*SET PROBLEM*:
Reproduce verbatim every line from the one containing "Select the Sent emails filter" through the one containing "Looking at the", including both of those lines.

*DATASET ROWS*:
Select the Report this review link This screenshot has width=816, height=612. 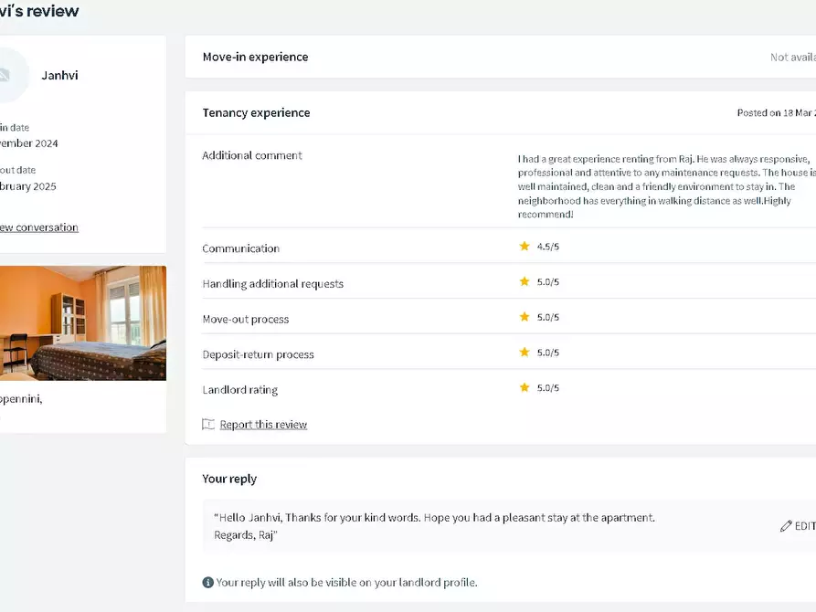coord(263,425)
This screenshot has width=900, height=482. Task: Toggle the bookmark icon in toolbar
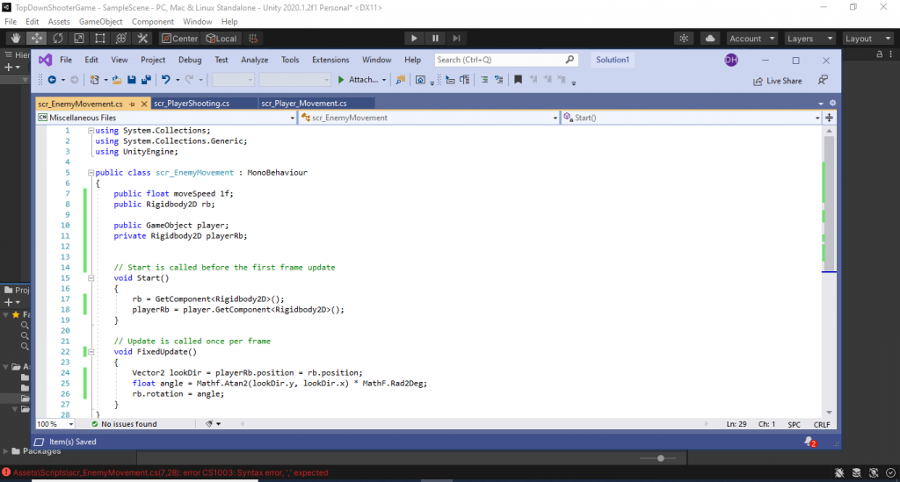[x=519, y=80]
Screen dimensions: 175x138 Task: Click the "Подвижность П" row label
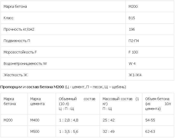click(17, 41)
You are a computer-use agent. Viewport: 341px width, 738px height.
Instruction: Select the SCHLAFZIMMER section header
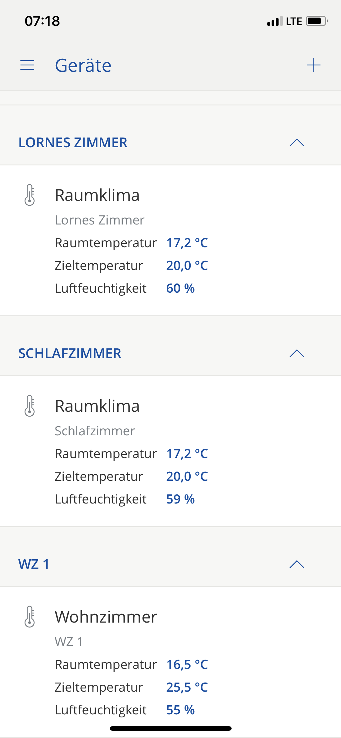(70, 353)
--
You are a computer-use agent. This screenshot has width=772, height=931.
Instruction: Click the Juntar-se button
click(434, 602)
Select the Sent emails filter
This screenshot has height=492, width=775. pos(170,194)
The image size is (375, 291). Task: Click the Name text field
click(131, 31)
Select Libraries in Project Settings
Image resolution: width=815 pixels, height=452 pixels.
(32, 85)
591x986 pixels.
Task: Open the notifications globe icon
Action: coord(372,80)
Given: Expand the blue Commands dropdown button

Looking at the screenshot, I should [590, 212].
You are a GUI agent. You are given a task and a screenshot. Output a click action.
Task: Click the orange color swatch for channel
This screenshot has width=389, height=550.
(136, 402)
---
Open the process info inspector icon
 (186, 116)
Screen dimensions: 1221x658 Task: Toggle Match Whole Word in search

*FULL ANSWER*:
Select the Sent emails filter
This screenshot has height=492, width=775. pos(170,194)
The image size is (375, 291). Task: Click the Name text field
click(131, 31)
Select Libraries in Project Settings
Image resolution: width=815 pixels, height=452 pixels.
(32, 85)
591x986 pixels.
Task: Open the notifications globe icon
Action: coord(372,80)
Given: Expand the blue Commands dropdown button

Looking at the screenshot, I should [590, 212].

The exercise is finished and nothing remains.